This is a love story.
The end of December, Boy and Betty Toy and I met at the American Swedish Institute in Minneapolis. We sat across the desk from each other, Boy and Betty with pens in hand. Boy teared up. He said, “I woke up this morning. l looked at Betty and said, ‘Can you believe we are going to give a million dollars to Tennis & Life Camps today and yet I have this tremendous feeling of happiness?’”
We talked awhile about the journey that took them to this point.
Boy and Betty grew up in different villages in China during WWII. Both nearly starved to death with their families because of famine and brutal Japanese wartime control of their areas. Boy said to me, “Do you know those pictures you see on TV? The ones with kids whose stomachs are so big from malnutrition, whose ribs show through and eyes are hollow? That was my family. That was Betty’s family. Our villages were located relatively close, but we never met.”
After the war, both sets of parents emigrated to the United States. Boy and Betty met in Duluth. Halfway around the world. They have been together now for 60 years.
Those who know them, know that where one goes, you will usually find the other. Their smiles are filled with gratitude.
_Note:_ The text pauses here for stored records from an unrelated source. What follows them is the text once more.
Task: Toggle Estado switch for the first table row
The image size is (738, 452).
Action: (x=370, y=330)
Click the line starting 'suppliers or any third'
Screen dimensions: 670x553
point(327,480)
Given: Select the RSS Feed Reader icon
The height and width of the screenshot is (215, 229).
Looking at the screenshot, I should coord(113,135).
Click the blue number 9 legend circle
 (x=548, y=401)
For life. For the goodness they have been shown in this country. For each other. And for Steve and Barb Wilkinson and the Tennis & Life Camps instructors.
They attended camp just one time, in 1983. They were so moved by the instructors Steve had hired and their sense of mission, joy, kindness, and dedication to helping each and every camper, that Boy went to Steve and said, “I don’t know where you found these people, but this gives me hope and renews my faith in America.” In 2015, Boy and Betty returned for summer camp, perhaps the longest stretch between attendance at camps in TLC history. Thirty-five years later, he is saying the same thing. In times of great division in this country, Boy and Betty see unity at TLC. They see the diversity we strive for. They see inclusion of all. They knew what it was like being outcast as children. And they know what it is like to be embraced by people who appreciate them and celebrate who they are from the depths to the heights.
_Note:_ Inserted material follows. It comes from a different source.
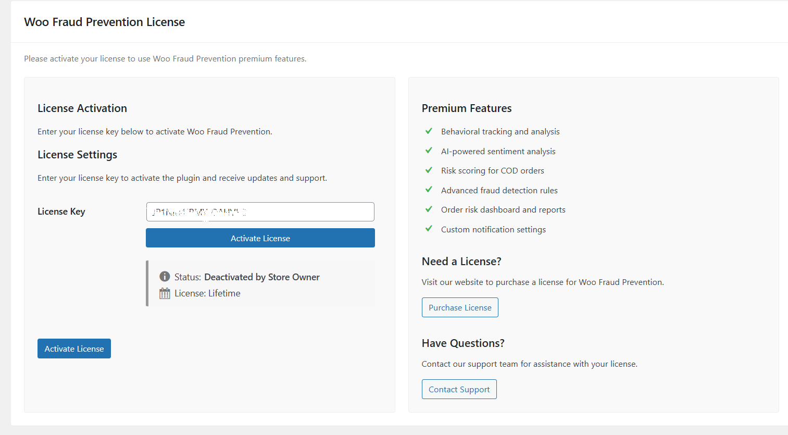Click the Woo Fraud Prevention License page title
The height and width of the screenshot is (435, 788).
[104, 22]
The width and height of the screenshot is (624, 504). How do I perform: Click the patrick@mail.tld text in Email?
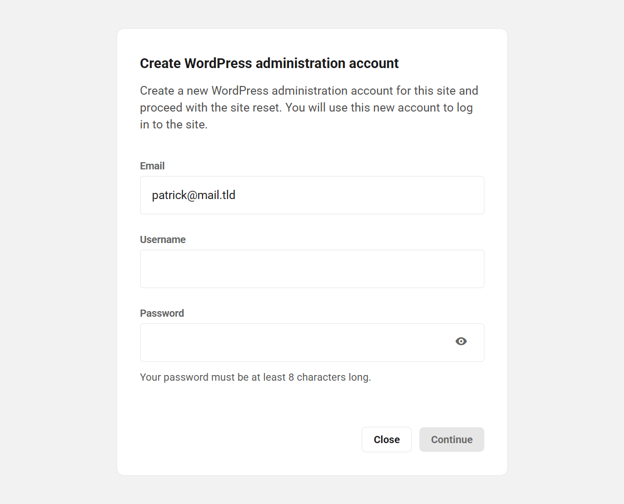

When they came to America to live and study, they wanted to give back. They both spent over three decades of their lives dedicated to public education. (Boy, now in his 80s, still teaches an AARP Smart Driver class regularly for seniors in the northern suburbs of the Twin Cities area).
They know what it is to sacrifice. And they know what it is to suffer, to see others suffer, and to want to do something about it.
And now, they want Steve’s and Barb’s legacy to carry forward long after they – and we – are gone.
Boy has told me often a story I still want to hear every time I see him. He said, “My dad was a firm believer in Buddhism. When my father was in ill health, a very close person to me who was a Christian came to me and said, ‘Boy, you have to tell your dad he must take God into his heart in order to get to Heaven.’ Years later, we were on one of TLC Australian trips. Knowing Steve was a professor of world religions with special emphasis on Eastern Religion, I posed this question to Steve. “I can safely say, 80% of the world’s population is not into Christianity, does a person have to take God into his heart in order to get to Heaven?” Steve looked at me, paused, and said with sincerity, “Boy, it’s hard for me to imagine a God who would send 80% of the people to other places than Heaven.”
Boy continued. “Steve didn’t tell me yes or no. I have never forgotten this.” And each time he recounts this story he chokes up.
Each time I hear this story it is like an oasis in the desert to me. In a world of “us and them”, we are all really “us”.
So there they sat, Boy and Betty, pens in hand. They are giving a million dollars to TLC’s 40-LOVE Campaign, a transforming gift that will help us push towards the finish line in the next two years.
They were so happy.
I was so happy.
TLC is so happy.
Who would have guessed that two people, who have been through what they have, who nearly starved to death as children, who separately found their way to America, who met in Duluth of all places, who worked in public education most of their lives, and who still have a deep and abiding love after 60 years, would find themselves in that room at that time?
No one. Except maybe Betty and Boy, who talk of how much they receive by being able to give this gift.
Love-Love. It comes in many, many forms. Thank you, Boy and Betty, for teaching us the meaning once again.